Hi,
On 2025-08-14 17:55:53 -0400, Peter Geoghegan wrote:
> On Thu, Aug 14, 2025 at 5:06 PM Peter Geoghegan <pg@bowt.ie> wrote:
> > > We can optimize that by deferring the StartBufferIO() if we're encountering a
> > > buffer that is undergoing IO, at the cost of some complexity.  I'm not sure
> > > real-world queries will often encounter the pattern of the same block being
> > > read in by a read stream multiple times in close proximity sufficiently often
> > > to make that worth it.
> >
> > We definitely need to be prepared for duplicate prefetch requests in
> > the context of index scans.
> 
> Can you (or anybody else) think of a quick and dirty way of working
> around the problem on the read stream side? I would like to prioritize
> getting the patch into a state where its overall performance profile
> "feels right". From there we can iterate on fixing the underlying
> issues in more principled ways.
I think I can see a way to fix the issue, below read stream. Basically,
whenever AsyncReadBuffers() finds a buffer that has ongoing IO, instead of
waiting, as we do today, copy the wref to the ReadBuffersOperation() and set a
new flag indicating that we are waiting for an IO that was not started by the
wref. Then, in WaitReadBuffers(), we wait for such foreign started IOs. That
has to be somewhat different code from today, because we have to deal with the
fact of the "foreign" IO potentially having failed.
I'll try writing a prototype for that tomorrow. I think to actually get that
into a committable shape we need a test harness (probably a read stream
controlled by an SQL function that gets an array of buffers).

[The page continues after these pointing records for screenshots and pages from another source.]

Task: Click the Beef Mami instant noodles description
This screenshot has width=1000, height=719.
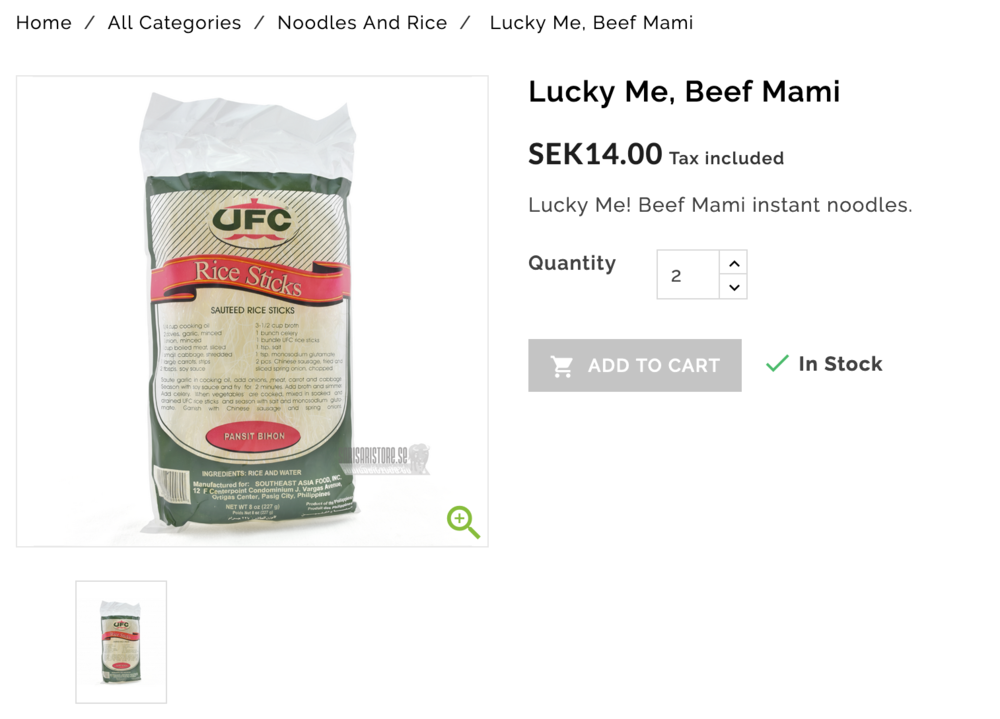Action: point(720,205)
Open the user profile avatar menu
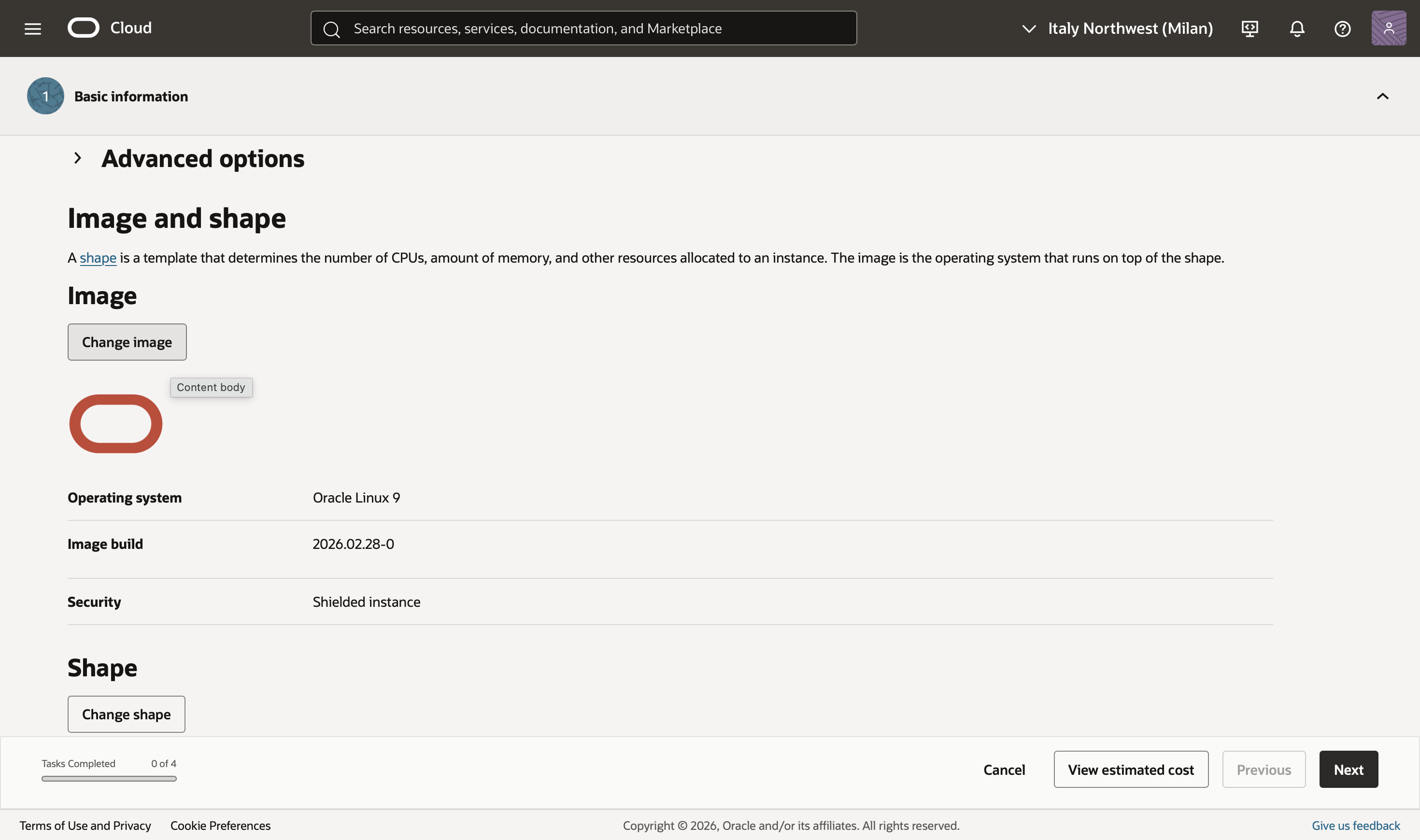The width and height of the screenshot is (1420, 840). [1388, 28]
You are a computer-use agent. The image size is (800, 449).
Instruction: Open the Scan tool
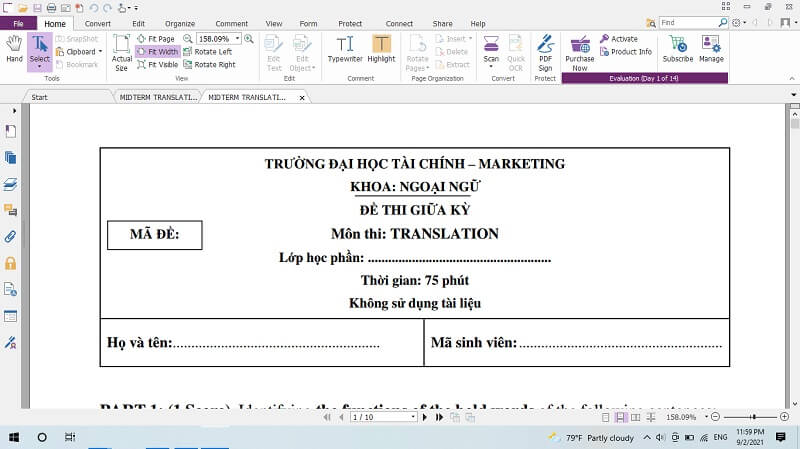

> FWIW it wouldn't be that hard to require the callback (in our case
> index_scan_stream_read_next) to explicitly point out that it knows
> that the block number it's requesting has to be a duplicate. It might
> make sense to at least place that much of the burden on the
> callback/client side.
The problem actually exists outside of your case. E.g. if you have multiple
backends doing a synchronized seqscan on the same relation, performance
regresses, because we often end up synchronously waiting for IOs started by
another backend. I don't think it has quite as large an effect for that as it
has here, because the different scans basically desynchronize whenever it
happens due to the synchronous waits slowing down the waiting backend a lot),
limiting the impact somewhat.
Greetings,
Andres Freund